Durante el periodo reproductor se dispondrán en terrarios al exterior, para simular en mayor medida las condiciones naturales, y cuando se confirme el estado de gestación se trasladarán a las hembras a terrarios de interior con nidales donde se llevará un control de las condiciones ambientales. Una vez puestos los huevos, estos se llevarán a una incubadora donde se mantendrán en condiciones de temperatura y humedad óptimas para su desarrollo. Cuando las crías nazcan, se dejarán en cuarentena para evaluar su estado de salud y posteriormente se llevarán a terrarios exteriores en condiciones de semicautividad donde se mantendrán hasta su liberación. Este protocolo de cría ha sido desarrollado durante 1995-2006, obteniendo una eclosión entre el 63 y el 100% de los huevos; durante el período de cuarentena solo murieron el 10% de las crías (Rodríguez et al., 2007). Además, en todo momento se llevará a cabo un seguimiento de las puestas, tamaños de las crías y supervivencia de las mismas.
Para optimizar cuantitativa y cualitativamente la reserva de ejemplares se realizará un protocolo de dieta en cautividad que incluirá una alimentación lo más parecida posible a la que obtienen en libertad. Ésta será administrada tanto a adultos como a las crías una vez estén en los terrarios exteriores. Además a los adultos se les suministrará cada dos meses ratones. Para garantizar las condiciones sanitarias se llevará a cabo un seguimiento veterinario anual y antes de la suelta para detectar parásitos o posibles enfermedades que puedan poner en peligro las poblaciones viables.
Para aumentar la probabilidad de supervivencia en libertad frente a depredadores se someterá a los individuos que vayan a ser liberados a programas de entrenamiento de detección visual y alarma de depredadores.
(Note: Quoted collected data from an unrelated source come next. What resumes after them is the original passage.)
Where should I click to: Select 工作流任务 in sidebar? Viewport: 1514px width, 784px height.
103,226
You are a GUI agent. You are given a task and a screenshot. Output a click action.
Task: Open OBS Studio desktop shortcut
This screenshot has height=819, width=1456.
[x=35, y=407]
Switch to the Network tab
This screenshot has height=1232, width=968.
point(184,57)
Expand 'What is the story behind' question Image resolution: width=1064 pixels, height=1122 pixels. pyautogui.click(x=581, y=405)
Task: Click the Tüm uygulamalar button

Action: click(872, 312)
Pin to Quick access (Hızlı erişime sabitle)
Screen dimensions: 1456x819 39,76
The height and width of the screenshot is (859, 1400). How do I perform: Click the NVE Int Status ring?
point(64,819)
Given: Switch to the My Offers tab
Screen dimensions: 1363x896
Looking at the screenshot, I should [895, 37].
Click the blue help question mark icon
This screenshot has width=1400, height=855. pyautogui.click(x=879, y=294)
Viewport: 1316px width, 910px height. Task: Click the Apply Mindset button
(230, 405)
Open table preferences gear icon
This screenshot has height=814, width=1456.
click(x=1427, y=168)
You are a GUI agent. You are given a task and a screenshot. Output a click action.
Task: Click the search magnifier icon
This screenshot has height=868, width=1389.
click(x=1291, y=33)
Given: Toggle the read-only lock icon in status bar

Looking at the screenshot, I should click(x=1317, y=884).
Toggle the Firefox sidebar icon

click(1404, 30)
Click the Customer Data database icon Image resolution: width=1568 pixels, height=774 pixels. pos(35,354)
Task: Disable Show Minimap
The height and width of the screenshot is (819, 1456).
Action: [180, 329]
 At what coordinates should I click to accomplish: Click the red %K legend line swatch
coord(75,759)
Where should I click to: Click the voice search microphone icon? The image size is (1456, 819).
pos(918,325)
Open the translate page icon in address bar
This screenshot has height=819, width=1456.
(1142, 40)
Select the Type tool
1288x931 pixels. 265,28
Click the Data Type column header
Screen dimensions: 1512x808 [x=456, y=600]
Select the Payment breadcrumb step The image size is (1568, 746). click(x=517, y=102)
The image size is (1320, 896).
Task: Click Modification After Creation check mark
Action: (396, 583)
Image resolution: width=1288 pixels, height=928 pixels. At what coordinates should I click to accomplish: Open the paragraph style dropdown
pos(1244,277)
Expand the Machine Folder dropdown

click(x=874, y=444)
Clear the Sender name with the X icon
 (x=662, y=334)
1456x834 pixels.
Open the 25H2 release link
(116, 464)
Se han llevado a cabo ya este tipo de entrenamientos (Rodriguez el al., 2007) con buenos resultados, mostrando que el 50-60% de los lagartos jóvenes modificaban su comportamiento frente a sucesivas presentaciones de cernícalo. Se propone realizar estos entrenamientos con gato cimarrón.
Cabe destacar que todas las actuaciones llevadas a cabo tendrán la menor intervención directa del ser humano para evitar el habituamiento de estos animales hacia ellos lo que provocaría una mayor vulnerabilidad de esta especie.